Vorliegender Text =>
--------------------------------

Schöni: Dieses Jahr wurde in Bern der "Islamische Kantonalverband Bern UMMA" gegründet. Das Ziel dieses Verbandes ist es, die verschiedenen islamischen Zentren im Kanton Bern zusammen zu führen und für den Kanton, die Schulen und die Bevölkerungen einen einzigen Ansprechpartner zu stellen. Ich hoffe, dass ich in diesem Verband eine gute Arbeit leisten kann. Es ist wichtig, dass sich die schweizerstämmige Bevölkerung und die Muslime sich besser kennen lernen um so Vorurteile abzubauen. Insbesondere müssen sich die Muslime mehr in der hiesigen Gesellschaft engagieren, ihre Sprache lernen und sich so auch richtig integrieren, ohne ihre Religion zu verleugnen oder gar zu vergessen. Da mein Verein dort leider noch nicht Mitglied ist, arbeite ich als eine Art "freies Mitglied" mit.

MM: Gibt es denn außer Ihnen keine schweizer Muslime in Bern?

Schöni: Doch, es gibt schon auch andere schweizer Muslime in Bern, vor allem Frauen, welche mit einem gebürtigen Muslim verheiratet sind. Es gibt sogar einen islamischen Frauen Verein "Dar-an-Nur", welcher hauptsächlich aus Konvertitinnen besteht. Die konvertierten Männer, die ich kenne, kann ich aber an einer Hand abzählen. Leider ist der Kontakt untereinander auch nicht sehr groß. Ich hoffe allerdings, das sich dies, unter anderem mit der Hilfe des Kantonalverbandes, in naher Zukunft auch ändern wird.

--------------------------------

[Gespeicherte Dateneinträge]
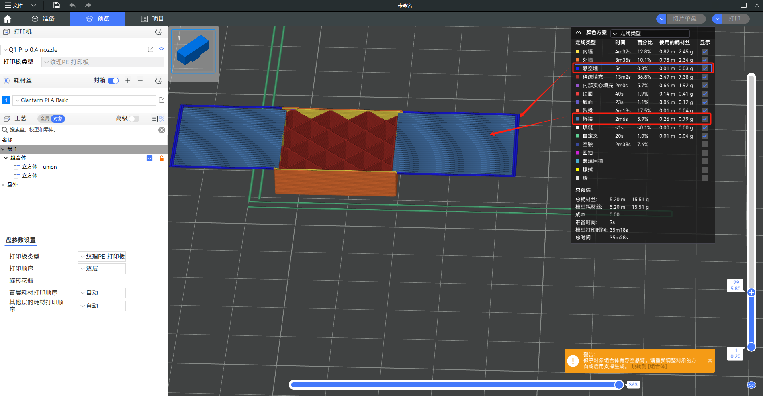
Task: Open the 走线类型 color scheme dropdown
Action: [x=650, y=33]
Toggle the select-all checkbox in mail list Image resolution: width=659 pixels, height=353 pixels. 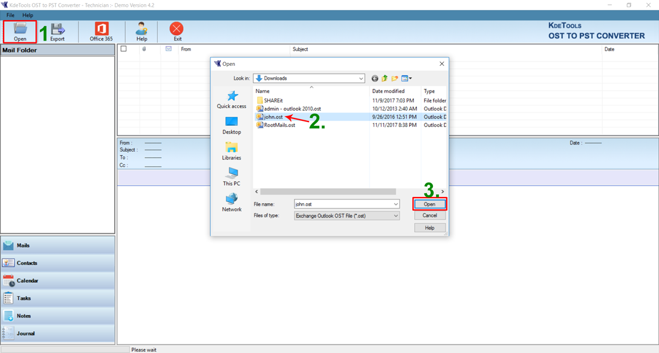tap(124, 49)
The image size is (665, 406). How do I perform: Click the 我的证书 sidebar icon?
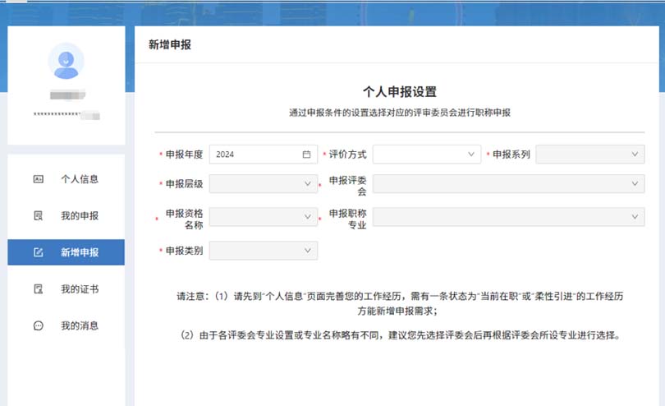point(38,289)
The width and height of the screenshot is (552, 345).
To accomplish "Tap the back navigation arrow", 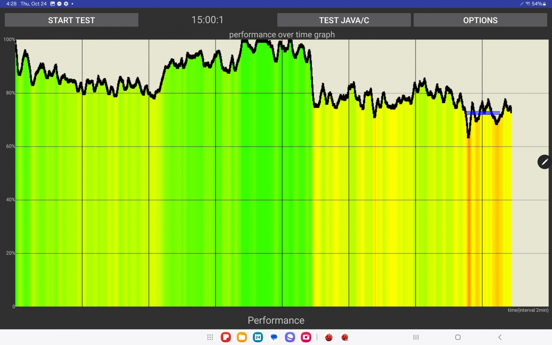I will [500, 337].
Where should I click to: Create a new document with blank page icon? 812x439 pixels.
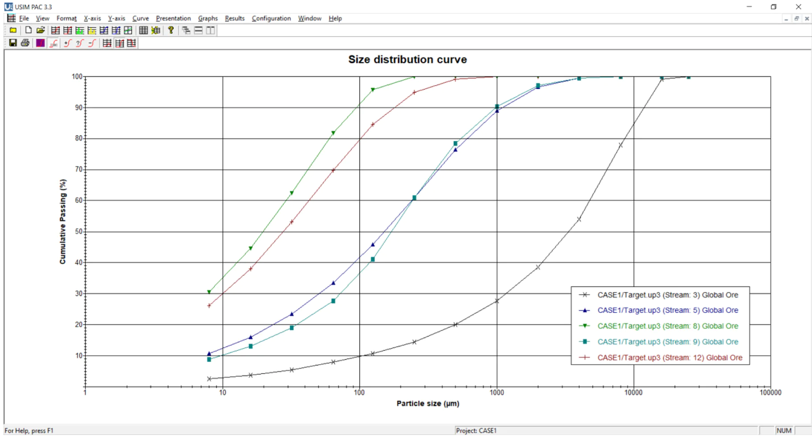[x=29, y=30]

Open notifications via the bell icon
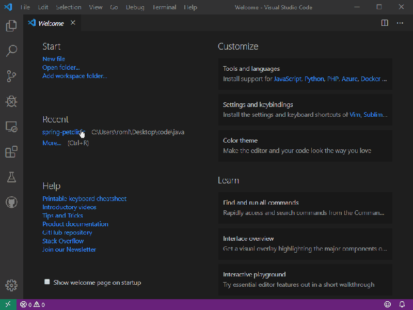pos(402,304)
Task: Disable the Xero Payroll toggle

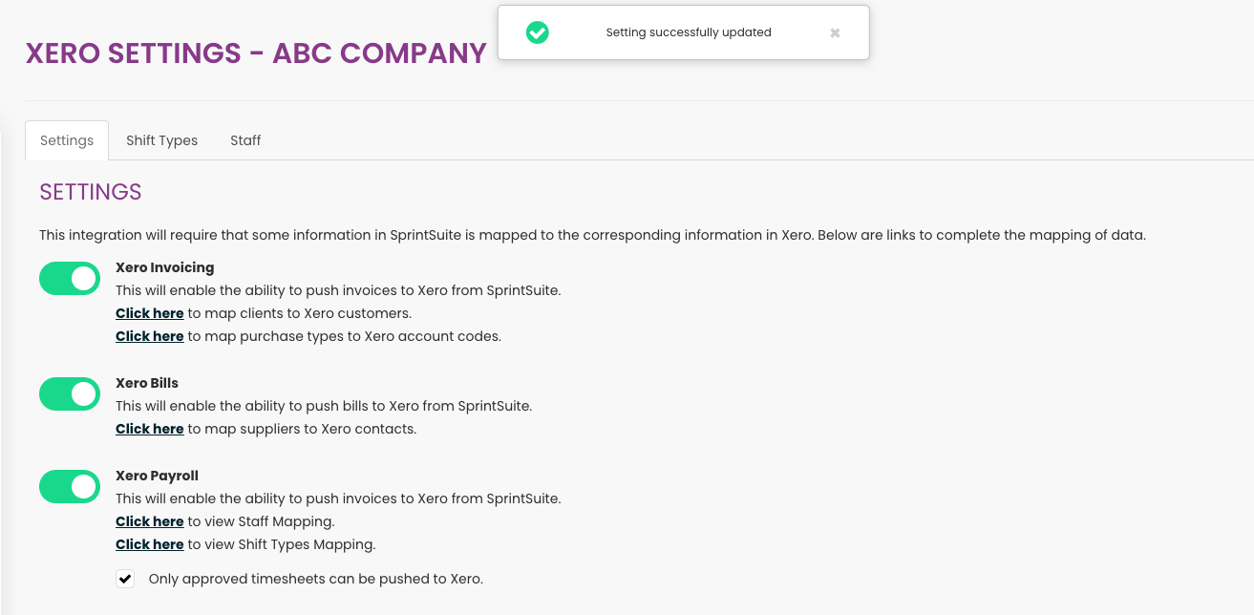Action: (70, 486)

--------------------------------

Aufgabe 1 =>
Wie heißt laut dem Interviewauszug der islamische Frauenverein, der hauptsächlich aus Konvertitinnen besteht?
Aufgabe 2 =>
Geben Sie den Abschnitt des Interviewauszugs zwischen "Schöni: Doch, es" und "auch ändern wird.", beide eingeschlossen, wortgetreu wieder.
Aufgabe 3 =>
Entscheiden Sie für jede der folgenden Aussagen, ob sie mit dem Interviewauszug übereinstimmt, und belegen Sie Ihre Antwort jeweils mit einem wörtlichen Zitat.
(a) Der Kantonalverband wurde dieses Jahr in Bern gegründet.
(b) Schönis Verein ist bereits Mitglied des Kantonalverbands.
(c) Schöni kennt viele konvertierte Männer.

Lösung 1 =>
Der Verein heißt „Dar-an-Nur“.

Lösung 2 =>
Schöni: Doch, es gibt schon auch andere schweizer Muslime in Bern, vor allem Frauen, welche mit einem gebürtigen Muslim verheiratet sind. Es gibt sogar einen islamischen Frauen Verein "Dar-an-Nur", welcher hauptsächlich aus Konvertitinnen besteht. Die konvertierten Männer, die ich kenne, kann ich aber an einer Hand abzählen. Leider ist der Kontakt untereinander auch nicht sehr groß. Ich hoffe allerdings, das sich dies, unter anderem mit der Hilfe des Kantonalverbandes, in naher Zukunft auch ändern wird.

Lösung 3 =>
(a) Ja: „Dieses Jahr wurde in Bern der "Islamische Kantonalverband Bern UMMA" gegründet.“
(b) Nein: „Da mein Verein dort leider noch nicht Mitglied ist“
(c) Nein: „Die konvertierten Männer, die ich kenne, kann ich aber an einer Hand abzählen.“